A parameter like that would direct CCXT to stop processing updates of a particular kind after N have been processed already less than a second ago and potentially save a LOT of CPU power.

Describe alternatives you've considered

While there's an alternative of just using the fetch* methods periodically, being able to use the websocket paradigm but limit how much messages per second you are willing to receive would be nice. Getting updates through a websocket without waiting for the next fetch* cycle has value as it usually comes in quicker.

quakemmo avatar Oct 07 '24 17:10 quakemmo

@quakemmo Can you try to run the watchBidsAsks in background, ignoring its return, and periodically access the cache directly? using exchange.bidsasks (the processing continues in the background but you don't need to handle so many updates "directly".

carlosmiei avatar Oct 07 '24 17:10 carlosmiei

@carlosmiei

Right now I have something like this:


async function watchBidsAsks(cex, tickers) {
    while (true) {
        try {
            const ret = await cex.watchBidsAsks(tickers);
        } catch (e) {    
            console.error(e)
        }
    }
}


async function main(exchangeName, priceTickers, volumeTickers) {
    const cex = eval(`new ccxt.pro.${exchangeName}({})`);
    await cex.loadMarkets ();

    watchBidsAsks(cex, priceTickers);

    await cex.close()
}


main('binance', priceTickers, volumeTickers);

I just let it run in the background and don't do anything with the data. For Binance, just WATCHING 18 of their highest volume pairs eats up about 50% of a i7-9750H core, I'm not even doing anything with the data. I basically want to get updateson eaach pair's spread, but don't need it 500 times per second (for something like BTC/USDT), like 5 times per second would be more than enough (even if that would mean some info loss of course) and I don't see a way to do it with CCXT.

quakemmo avatar Oct 07 '24 18:10 quakemmo

@quakemmo I'm not sure if it's a good idea to reduce messages from the WebSocket stream, as the data comes from exchanges in real time.

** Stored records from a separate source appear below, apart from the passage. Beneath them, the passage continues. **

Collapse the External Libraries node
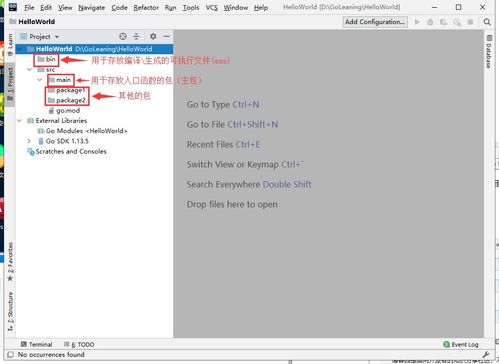Viewport: 499px width, 364px height. pos(20,120)
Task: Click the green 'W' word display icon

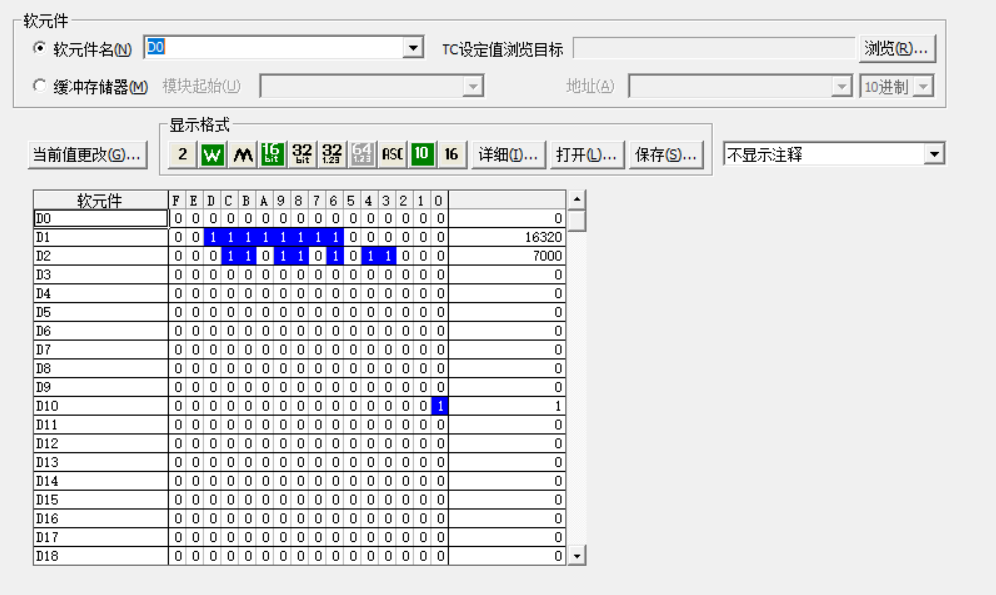Action: (x=212, y=154)
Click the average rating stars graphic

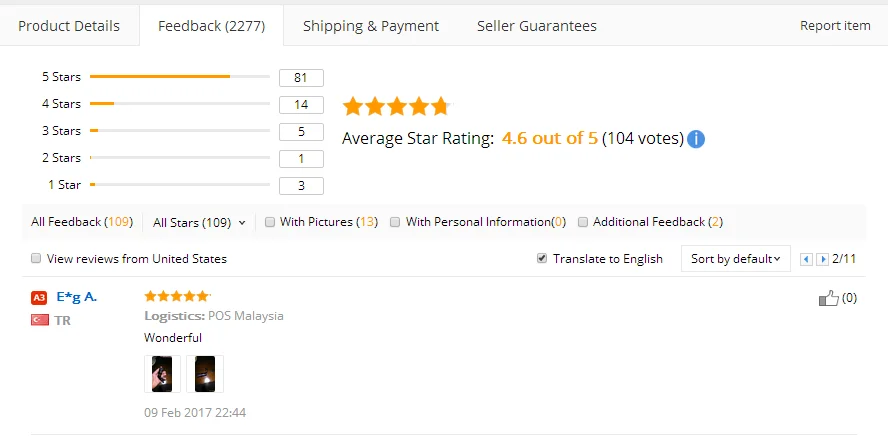click(397, 106)
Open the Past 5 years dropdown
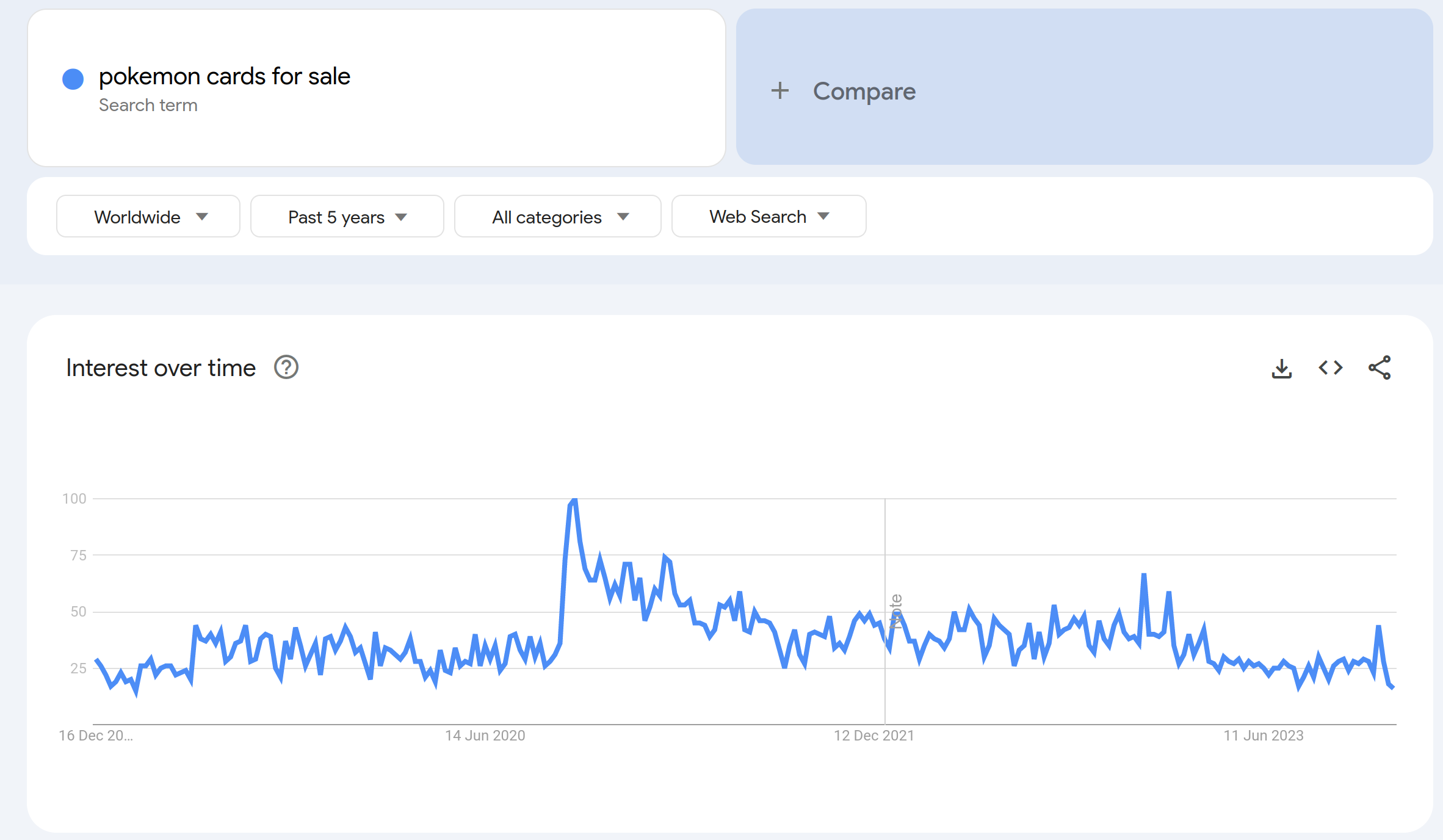1443x840 pixels. tap(347, 217)
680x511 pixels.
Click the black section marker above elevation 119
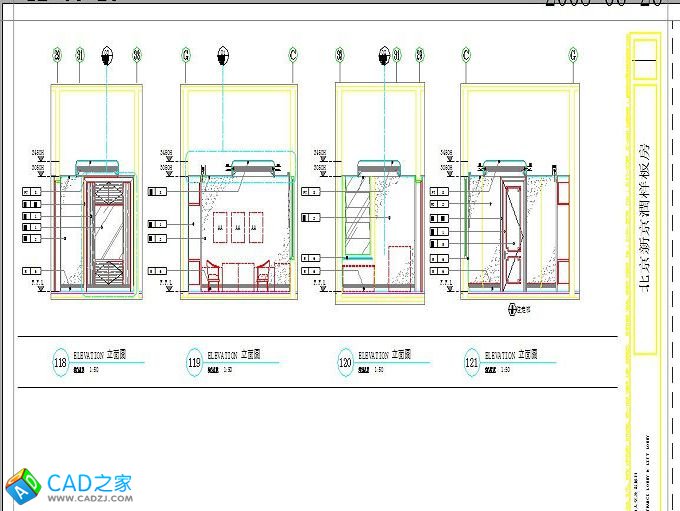coord(221,55)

Have you considered using polling with the fetch function?

sc0Vu avatar Oct 08 '24 08:10 sc0Vu

@sc0Vu As I said above, polling is an alternative that works, but watching the message arrive on websocket can be superior in many situations because you get aware of the event earlier than with polling.

Something like a throttle switch for those watch* methods would be cool. Like, throttle that particular channel to 2 updates / second, if there are more that come, just discard them until the next second.

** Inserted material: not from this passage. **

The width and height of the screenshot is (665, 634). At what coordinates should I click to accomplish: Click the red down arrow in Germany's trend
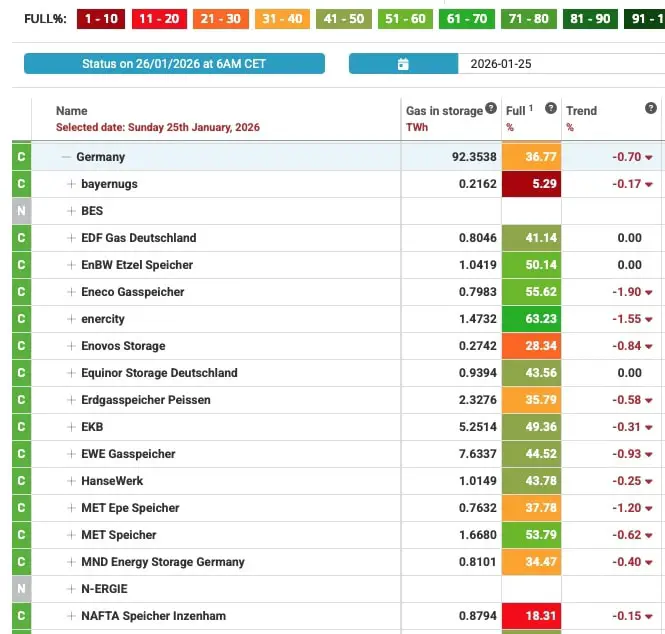click(x=649, y=158)
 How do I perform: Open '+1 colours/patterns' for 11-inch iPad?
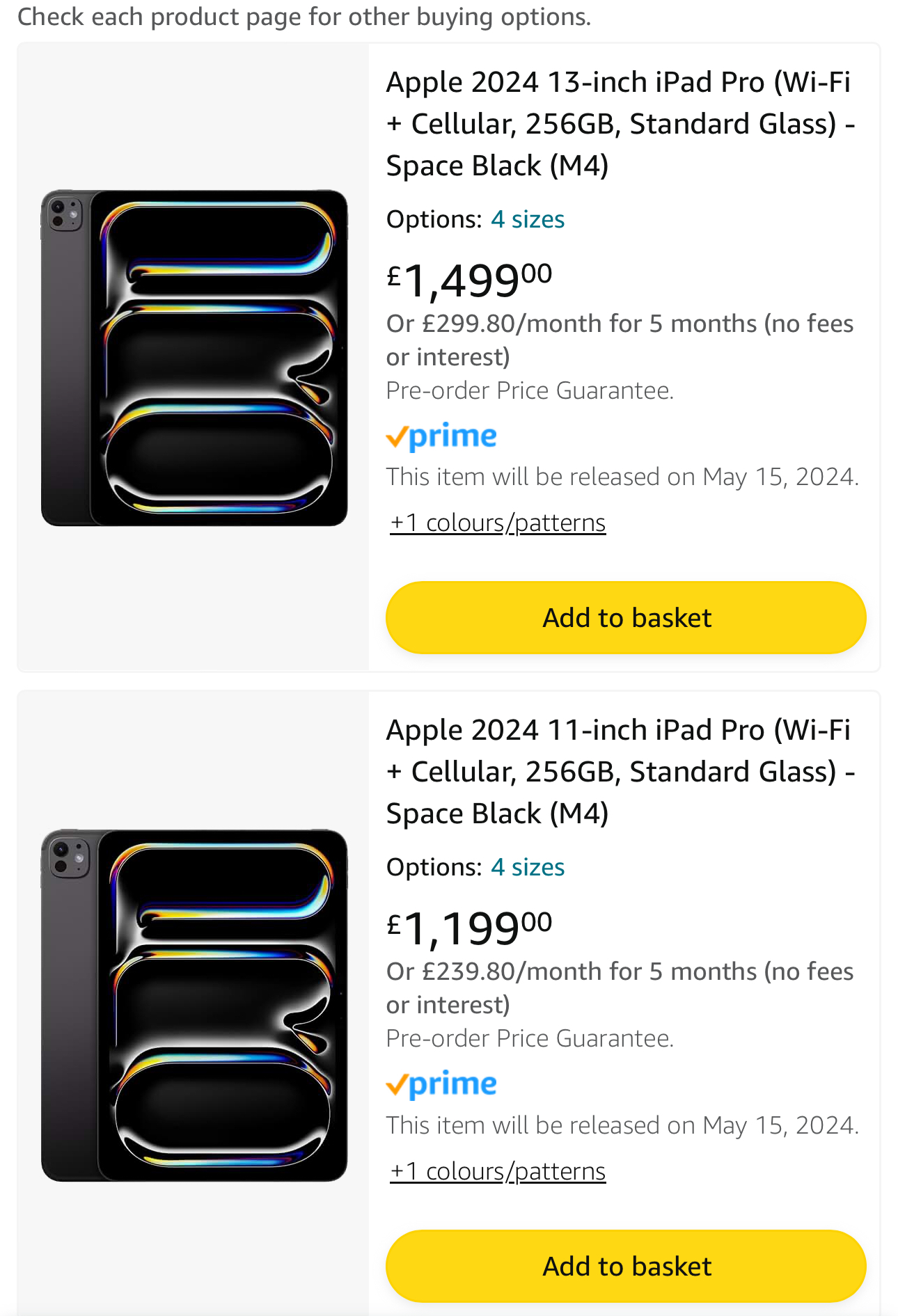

quakemmo avatar Oct 08 '24 08:10 quakemmo

There's another issue with using fetch instead of watch.

It seems that the way many (most?) exchanges implement something like fetchTicker(), is by fetching all the tickers from the exchange, then picking and feeding back the one the user asked. The amount of processing is enormous on a big exchange with a lot of pairs. As a matter of fact, completely remplacing watch with fetch yielded only a relatively small CPU usage decrease.